A picnic in the countryside, "un déjeuner sur l’herbe"... all over the world, people love to get together and share a meal in the open air. Already the Ancient Greeks enjoyed this pastime, and the invention of the picnic basket in eighteenth-century England marked its rise in status to a veritable society event.

Picnic Time is the first major exhibition ever devoted to the phenomenon of the picnic. From May 6 to September 17, 2017, the show at the Museum Angewandte Kunst in Frankfurt am Main is retracing the fascination of dining out of doors through a wide range of different periods and cultures. For instance, what is the nature of the lavish picnics during the Henley Royal Regatta in England? How do people picnic on the world’s highest mountains? How do they do it in the Middle East and during cherry-blossom season in Japan?
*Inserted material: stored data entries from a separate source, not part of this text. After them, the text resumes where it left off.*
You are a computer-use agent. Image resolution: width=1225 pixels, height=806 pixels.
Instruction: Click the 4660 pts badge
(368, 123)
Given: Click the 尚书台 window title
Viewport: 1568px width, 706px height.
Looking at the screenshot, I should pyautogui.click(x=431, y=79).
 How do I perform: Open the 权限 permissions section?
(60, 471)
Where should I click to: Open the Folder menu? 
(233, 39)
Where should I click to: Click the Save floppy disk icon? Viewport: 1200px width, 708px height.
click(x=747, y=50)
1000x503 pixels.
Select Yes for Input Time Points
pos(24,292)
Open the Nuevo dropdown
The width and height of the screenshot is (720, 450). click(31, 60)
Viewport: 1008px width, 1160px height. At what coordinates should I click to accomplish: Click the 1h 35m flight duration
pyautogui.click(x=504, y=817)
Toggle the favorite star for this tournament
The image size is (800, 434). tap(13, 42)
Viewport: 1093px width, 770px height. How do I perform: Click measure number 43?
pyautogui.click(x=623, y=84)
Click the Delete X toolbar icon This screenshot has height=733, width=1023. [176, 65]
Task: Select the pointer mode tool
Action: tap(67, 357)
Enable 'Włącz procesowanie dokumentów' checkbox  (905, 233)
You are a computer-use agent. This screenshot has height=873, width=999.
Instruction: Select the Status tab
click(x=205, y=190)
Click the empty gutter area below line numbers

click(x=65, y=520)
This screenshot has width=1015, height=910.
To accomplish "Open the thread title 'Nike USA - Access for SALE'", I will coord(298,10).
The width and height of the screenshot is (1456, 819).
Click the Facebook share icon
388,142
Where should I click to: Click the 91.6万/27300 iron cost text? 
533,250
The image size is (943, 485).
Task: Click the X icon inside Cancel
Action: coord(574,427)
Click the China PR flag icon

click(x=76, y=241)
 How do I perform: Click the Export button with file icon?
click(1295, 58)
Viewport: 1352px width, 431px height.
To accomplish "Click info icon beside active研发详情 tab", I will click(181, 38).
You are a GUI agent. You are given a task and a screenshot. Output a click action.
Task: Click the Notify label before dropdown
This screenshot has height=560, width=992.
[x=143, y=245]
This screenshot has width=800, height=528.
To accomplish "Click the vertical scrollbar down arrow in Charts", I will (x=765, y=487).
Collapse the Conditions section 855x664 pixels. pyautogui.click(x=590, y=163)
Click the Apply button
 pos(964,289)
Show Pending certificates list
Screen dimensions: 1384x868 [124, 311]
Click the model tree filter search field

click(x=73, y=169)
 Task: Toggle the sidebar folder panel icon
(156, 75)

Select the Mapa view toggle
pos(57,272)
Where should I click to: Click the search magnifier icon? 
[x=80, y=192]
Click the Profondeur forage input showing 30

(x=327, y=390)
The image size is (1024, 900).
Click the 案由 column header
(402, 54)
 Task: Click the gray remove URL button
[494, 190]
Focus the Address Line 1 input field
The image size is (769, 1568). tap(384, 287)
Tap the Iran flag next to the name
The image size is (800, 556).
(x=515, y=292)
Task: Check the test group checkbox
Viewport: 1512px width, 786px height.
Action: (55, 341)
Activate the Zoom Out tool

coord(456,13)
On more than a thousand square metres of exhibition space, numerous objects—including picnic utensils of widely differing forms, makes and origins—as well as installations, photographs and films bear witness to the abundant diversity of a popular custom.

People have always consumed meals out of doors. In the Baroque era, dining in the open air advanced to become a favourite summertime diversion among the French nobility, and gave rise to the term "pique-nique." Picnicking also attained great popularity in eighteenth-century England and is still as fashionable as ever there today. Picnickers in the Middle East, on the other hand, are reminded of their nomadic roots when they leave town and pilgrimage out to the countryside with their family and friends to cook and feast in the open air. In Germany, immigrant families continue the custom, using the public space and parks for barbecuing and leisure-time activities. The show sheds light on historical and contemporary picnic rituals and objects of Switzerland, Germany, France and the Nordic countries, India, Iran, Mexico and many other countries and regions. 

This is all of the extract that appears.